The need for council housing was great – and many people demanded it vociferously, agreeing with the 1945 Labour government that their role in winning the war entitled them to state help with housing. In Liverpool, Coventry and elsewhere ordinary working people squatted empty buildings in protest at ongoing homelessness or poor accommodation in blitzed streets. In some cities, many people were housed in ‘prefabs’ – temporary bungalows erected oin the late 1940s that lasted for decades. In some areas, like Liverpool’s Belle Vale, the prefabs proved surprisingly popular. Incredibly, despite their temporary status they were able to provide better housing than most of the city’s ‘slum landlords’. Councils like Liverpool provided funding and support, and the inhabitants were keen to make the most of this new opportunity and kept their houses and gardens in immaculate condition if they could.

Many, many people continued to live in poor housing conditions on cramped inner-city streets into the 1960s and beyond, though. It wasn’t until the late 1960s that wholesale ‘slum clearance’ took place in Liverpool and Coventry, and in some ways this proved unpopular. Social investigators and journalists found that many inhabitants would have preferred to be rehoused in their own inner-city neighbourhood, rather than being moved onto vast council estates on the city’s outskirts, miles away from work, shops and friends. Tower blocks were built which posed problems for older people or those with young children – particularly when the lifts were out of order. And in the early 1970s, government investment in council housing began to decline – and so did the conditions in these neighbourhoods. Lifts, concrete walkways, and public spaces weren’t well maintained. Often residents banded together to improve conditions themselves through campaigns for nurseries or community centres.

New post war housing estate Coventry

New post war housing estate Coventry

These initiatives were often missed, though, by middle-class suburban residents who felt threatened by the estates they saw being built on suburban green spaces near them. Residents of Woolton, near Liverpool, complained bitterly about the construction of council houses at nearby Gateacre and Belle Vale. Often their complaints were based on prejudice rather than fact: they did not know any of the residents but told journalists that council tenants were ‘rough’ and ‘dirty’. No community is perfect, but the memories recorded here highlight that many people were simply trying to make ends meet, keep a roof over their heads and making the best of the conditions in which they found themselves.

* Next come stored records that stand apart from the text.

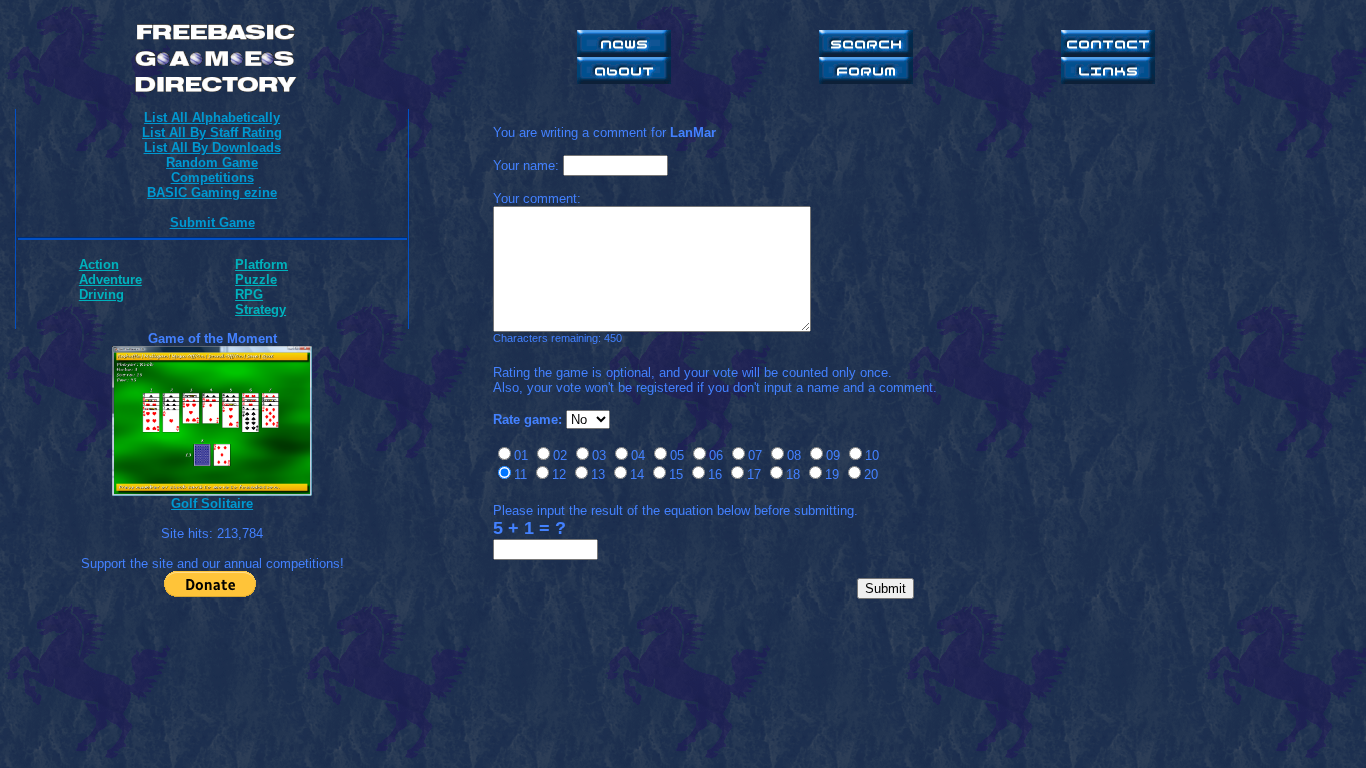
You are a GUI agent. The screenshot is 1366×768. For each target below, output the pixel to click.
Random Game (212, 162)
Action (99, 264)
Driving (101, 294)
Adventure (110, 279)
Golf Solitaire (212, 503)
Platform (261, 264)
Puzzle (256, 279)
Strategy (260, 309)
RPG (249, 294)
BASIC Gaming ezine (212, 192)
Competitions (212, 177)
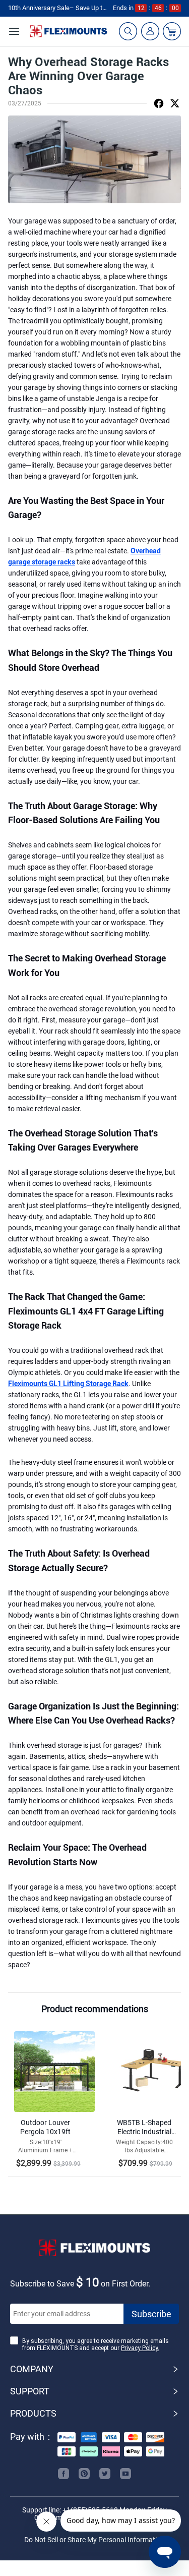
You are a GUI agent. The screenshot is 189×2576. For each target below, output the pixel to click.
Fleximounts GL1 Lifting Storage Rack (68, 1384)
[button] (94, 2369)
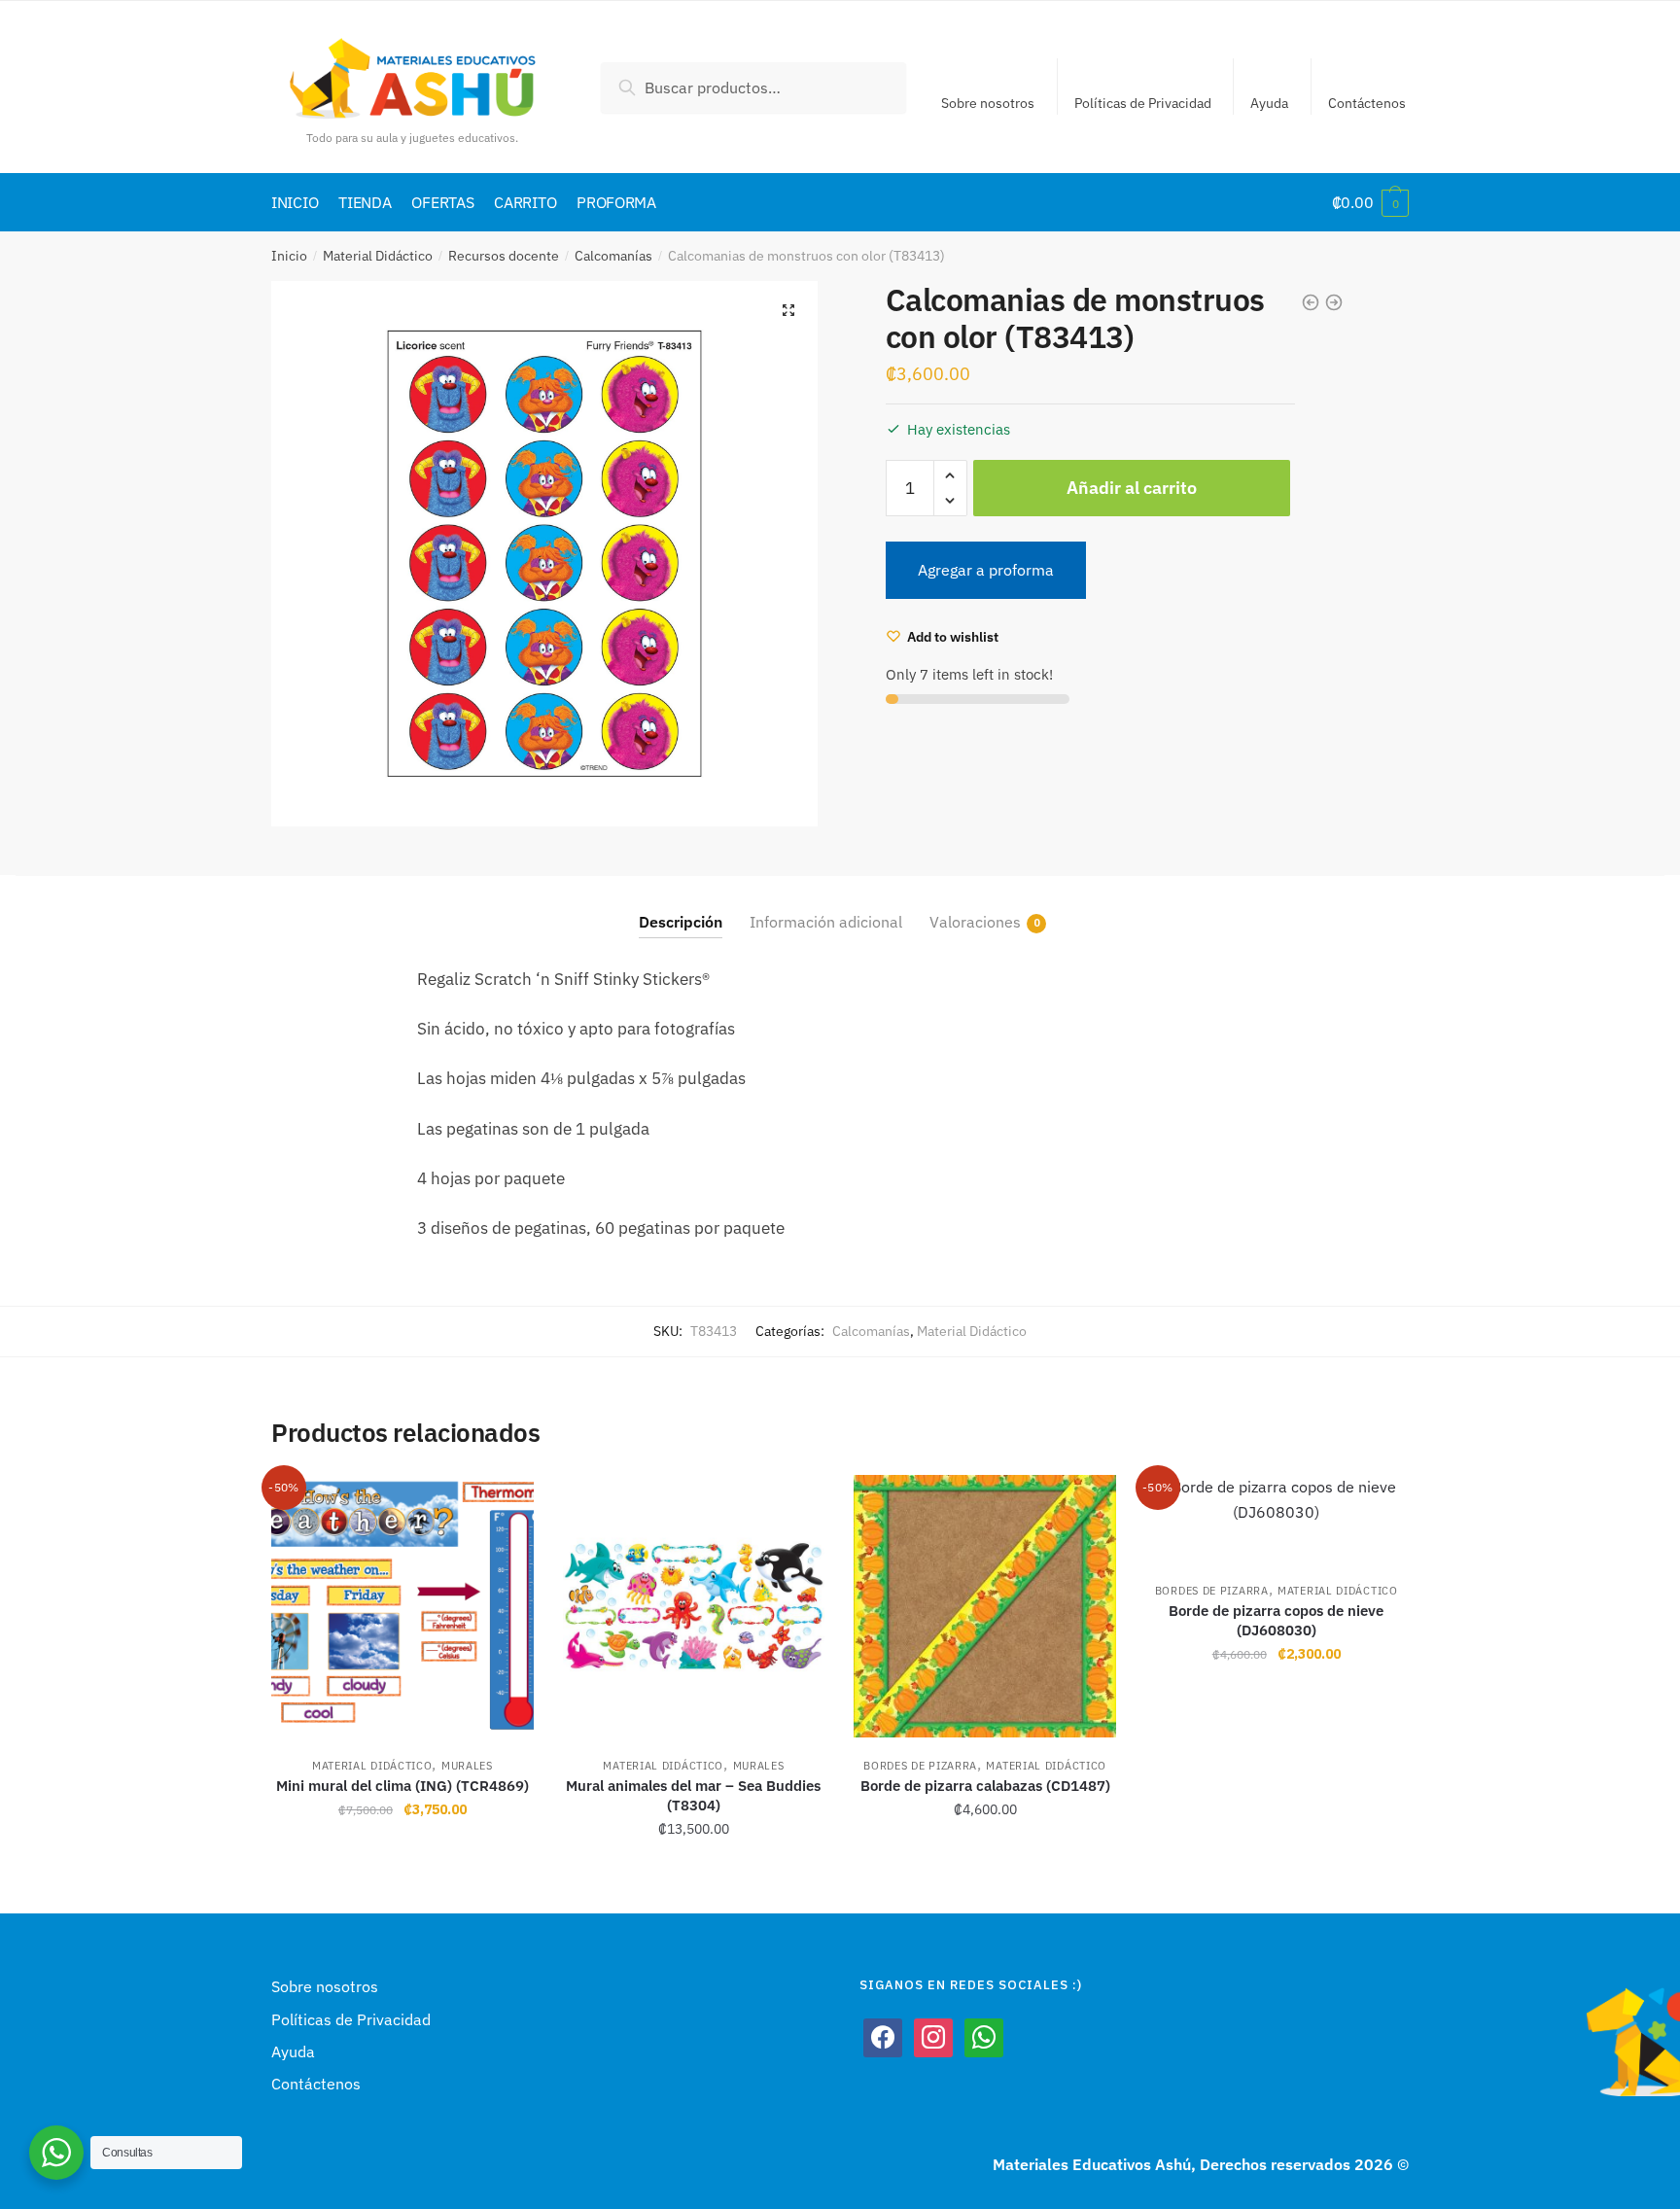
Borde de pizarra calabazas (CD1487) (985, 1785)
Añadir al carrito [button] (402, 1871)
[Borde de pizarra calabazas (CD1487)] (985, 1606)
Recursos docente (503, 255)
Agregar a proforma (986, 569)
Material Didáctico (378, 255)
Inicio (289, 255)
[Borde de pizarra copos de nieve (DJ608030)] (1276, 1518)
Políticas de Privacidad (1142, 103)
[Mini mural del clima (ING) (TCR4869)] (402, 1606)
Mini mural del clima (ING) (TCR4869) (402, 1785)
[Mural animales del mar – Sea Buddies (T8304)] (694, 1606)
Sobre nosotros (987, 103)
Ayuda (1269, 103)
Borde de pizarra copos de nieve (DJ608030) (1276, 1620)
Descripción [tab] (680, 921)
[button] (788, 310)
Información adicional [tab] (826, 921)
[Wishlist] (504, 1504)
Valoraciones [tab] (975, 921)
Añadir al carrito (1132, 487)
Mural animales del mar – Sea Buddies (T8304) (693, 1795)
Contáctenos (1367, 103)
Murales (467, 1765)
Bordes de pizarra (920, 1765)
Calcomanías (613, 255)
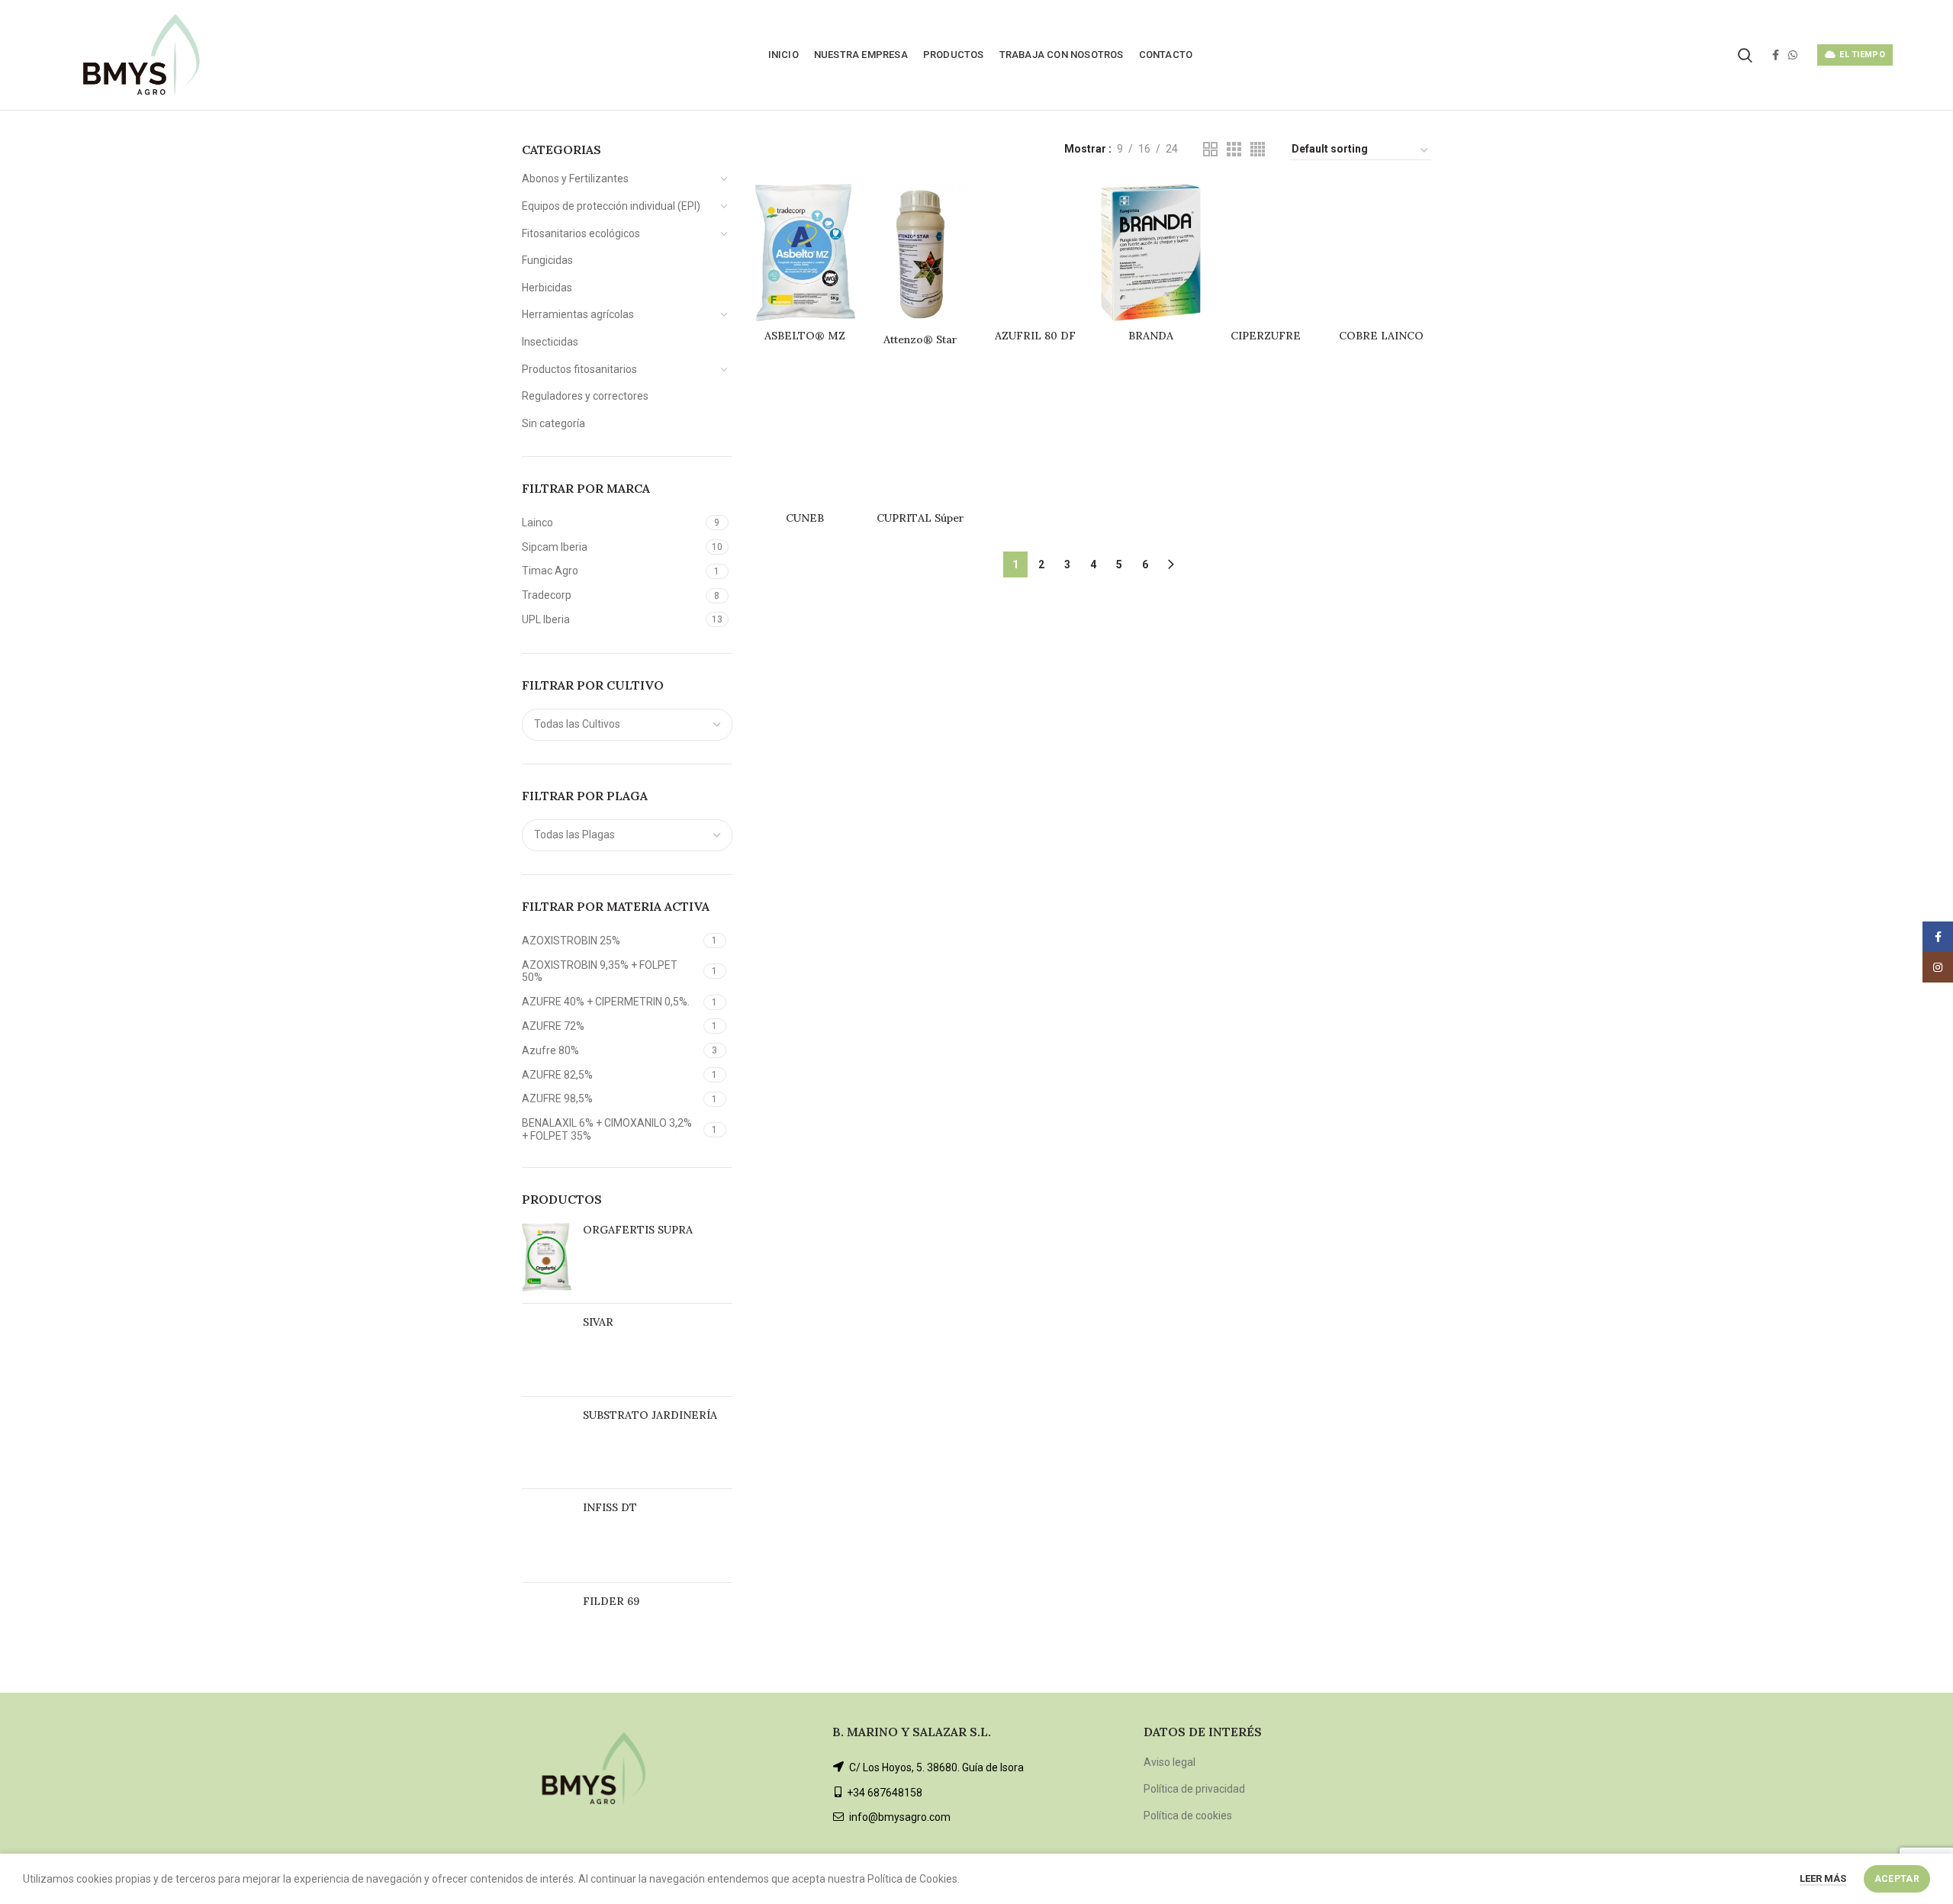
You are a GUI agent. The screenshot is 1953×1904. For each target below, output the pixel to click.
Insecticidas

Nowadays, everyone is meant to aspire to own their own house. Many of the people whose memories are recorded here also wanted to own a place of their own – often because they became sick of council rules or the lack of space for their children in tower block flats, or the decline in public investment in housing in the 1960s and 1970s, or the isolation on council estates. But most simply could not afford to buy their own house. This didn’t make them less responsible or committed to their local community. The provision of social housing did make them less likely to experience the huge and frightening debts some of their children are now saddled with in the form of mortgages, and less likely to experience homelessness than many of today’s home owners will be in a recession.